学習のねらい:
走査型プローブ顕微鏡についての本文から、「走査型プローブ顕微鏡およびその制御方法」から「るZ制御部26を有している。」までを、両端の語句も含めて一字一句そのまま書き写しなさい。

本文:
# # # # #

説明

走査型プローブ顕微鏡およびその制御方法

【課題】硬い部分と柔らかい部分が混在する試料に対してもその表面形状を高精度で安定して測定し得る走査型プローブ顕微鏡を提供する。
【解決手段】走査型プローブ顕微鏡は、自由端に探針11をもつカンチレバー12と、カンチレバー12の変位信号を出力する変位検出部15と、カンチレバー12を振動させる加振部14と、試料19と探針11を三次元的に相対的に移動させる走査部20を有している。加振部14に加振信号を供給する混成信号算出部30は、変位信号の振幅の情報を含む振幅信号を生成する振幅情報検出部と、変位信号と加振信号の位相差の情報を含む位相信号を生成する位相差情報検出部と、振幅信号と位相信号を加算して混成信号を生成する加算処理部を有している。走査部20を制御するコントローラ25は、混成信号に基づいて試料19と探針11の間の距離を制御するZ制御部26を有している。

# # # # #

データセットの項目:

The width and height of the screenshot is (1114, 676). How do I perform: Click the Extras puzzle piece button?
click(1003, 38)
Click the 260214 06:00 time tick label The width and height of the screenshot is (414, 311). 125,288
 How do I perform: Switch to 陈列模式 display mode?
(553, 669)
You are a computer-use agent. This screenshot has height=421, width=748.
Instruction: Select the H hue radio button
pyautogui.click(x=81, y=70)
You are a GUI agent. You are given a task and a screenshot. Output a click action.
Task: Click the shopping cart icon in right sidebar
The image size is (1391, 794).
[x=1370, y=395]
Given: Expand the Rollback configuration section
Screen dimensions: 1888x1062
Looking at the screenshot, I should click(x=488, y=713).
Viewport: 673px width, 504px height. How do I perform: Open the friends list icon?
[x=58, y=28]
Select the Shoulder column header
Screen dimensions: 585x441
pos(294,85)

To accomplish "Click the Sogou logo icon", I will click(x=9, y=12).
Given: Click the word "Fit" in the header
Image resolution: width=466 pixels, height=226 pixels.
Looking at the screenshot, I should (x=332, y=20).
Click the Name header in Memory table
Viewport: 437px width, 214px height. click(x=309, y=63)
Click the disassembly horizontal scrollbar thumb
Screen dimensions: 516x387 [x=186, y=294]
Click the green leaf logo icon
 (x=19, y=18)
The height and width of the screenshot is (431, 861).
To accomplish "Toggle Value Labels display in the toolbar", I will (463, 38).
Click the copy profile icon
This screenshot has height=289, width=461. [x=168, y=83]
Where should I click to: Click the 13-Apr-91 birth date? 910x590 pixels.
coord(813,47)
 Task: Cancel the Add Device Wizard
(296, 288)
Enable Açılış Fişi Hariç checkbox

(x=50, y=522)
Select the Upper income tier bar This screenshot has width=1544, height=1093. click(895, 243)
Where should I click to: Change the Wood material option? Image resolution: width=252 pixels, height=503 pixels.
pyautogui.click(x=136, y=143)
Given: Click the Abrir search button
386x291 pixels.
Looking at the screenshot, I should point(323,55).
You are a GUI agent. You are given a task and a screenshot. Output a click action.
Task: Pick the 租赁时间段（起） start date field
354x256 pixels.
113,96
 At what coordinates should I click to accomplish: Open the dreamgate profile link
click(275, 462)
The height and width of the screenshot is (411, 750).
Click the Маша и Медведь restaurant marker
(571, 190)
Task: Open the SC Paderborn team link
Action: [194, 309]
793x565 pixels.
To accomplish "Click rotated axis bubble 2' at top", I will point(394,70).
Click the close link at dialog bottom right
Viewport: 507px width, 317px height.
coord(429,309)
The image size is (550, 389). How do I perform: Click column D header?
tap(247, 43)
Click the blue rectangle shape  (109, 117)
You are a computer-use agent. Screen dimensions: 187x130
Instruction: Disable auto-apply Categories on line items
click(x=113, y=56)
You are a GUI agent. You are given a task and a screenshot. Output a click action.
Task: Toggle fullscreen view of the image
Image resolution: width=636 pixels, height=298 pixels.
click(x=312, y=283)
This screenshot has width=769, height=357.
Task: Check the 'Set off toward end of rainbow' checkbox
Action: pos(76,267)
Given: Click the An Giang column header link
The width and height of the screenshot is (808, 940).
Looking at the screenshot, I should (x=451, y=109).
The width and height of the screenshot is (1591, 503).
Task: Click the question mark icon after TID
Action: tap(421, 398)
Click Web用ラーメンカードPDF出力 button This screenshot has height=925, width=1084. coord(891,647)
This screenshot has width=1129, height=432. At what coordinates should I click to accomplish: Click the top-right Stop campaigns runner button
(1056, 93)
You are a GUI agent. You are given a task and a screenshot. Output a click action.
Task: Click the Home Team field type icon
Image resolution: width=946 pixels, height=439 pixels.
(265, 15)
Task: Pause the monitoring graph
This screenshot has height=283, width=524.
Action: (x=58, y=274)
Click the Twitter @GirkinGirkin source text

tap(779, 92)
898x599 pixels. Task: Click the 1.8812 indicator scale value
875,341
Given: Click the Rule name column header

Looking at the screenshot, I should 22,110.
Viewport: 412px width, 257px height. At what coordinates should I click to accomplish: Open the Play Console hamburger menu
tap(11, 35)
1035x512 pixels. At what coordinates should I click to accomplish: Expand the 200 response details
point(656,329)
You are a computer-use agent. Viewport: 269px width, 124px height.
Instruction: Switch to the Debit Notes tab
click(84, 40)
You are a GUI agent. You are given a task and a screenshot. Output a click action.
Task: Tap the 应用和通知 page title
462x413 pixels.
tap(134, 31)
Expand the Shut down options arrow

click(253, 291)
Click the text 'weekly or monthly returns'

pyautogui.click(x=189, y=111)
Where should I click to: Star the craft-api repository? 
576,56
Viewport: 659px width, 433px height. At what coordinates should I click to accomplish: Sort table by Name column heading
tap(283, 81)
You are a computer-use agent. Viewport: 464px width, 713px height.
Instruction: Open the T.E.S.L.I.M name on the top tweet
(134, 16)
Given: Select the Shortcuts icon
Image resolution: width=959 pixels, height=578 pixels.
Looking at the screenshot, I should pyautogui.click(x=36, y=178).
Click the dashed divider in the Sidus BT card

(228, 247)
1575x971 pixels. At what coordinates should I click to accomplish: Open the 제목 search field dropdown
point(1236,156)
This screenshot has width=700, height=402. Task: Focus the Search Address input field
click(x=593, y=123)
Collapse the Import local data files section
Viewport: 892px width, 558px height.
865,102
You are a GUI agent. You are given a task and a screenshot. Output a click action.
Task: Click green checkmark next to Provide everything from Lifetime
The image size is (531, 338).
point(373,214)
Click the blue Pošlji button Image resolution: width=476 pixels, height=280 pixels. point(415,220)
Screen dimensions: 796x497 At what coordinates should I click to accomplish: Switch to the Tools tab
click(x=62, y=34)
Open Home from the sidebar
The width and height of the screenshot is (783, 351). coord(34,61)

# # # # #

解答:
走査型プローブ顕微鏡およびその制御方法

【課題】硬い部分と柔らかい部分が混在する試料に対してもその表面形状を高精度で安定して測定し得る走査型プローブ顕微鏡を提供する。
【解決手段】走査型プローブ顕微鏡は、自由端に探針11をもつカンチレバー12と、カンチレバー12の変位信号を出力する変位検出部15と、カンチレバー12を振動させる加振部14と、試料19と探針11を三次元的に相対的に移動させる走査部20を有している。加振部14に加振信号を供給する混成信号算出部30は、変位信号の振幅の情報を含む振幅信号を生成する振幅情報検出部と、変位信号と加振信号の位相差の情報を含む位相信号を生成する位相差情報検出部と、振幅信号と位相信号を加算して混成信号を生成する加算処理部を有している。走査部20を制御するコントローラ25は、混成信号に基づいて試料19と探針11の間の距離を制御するZ制御部26を有している。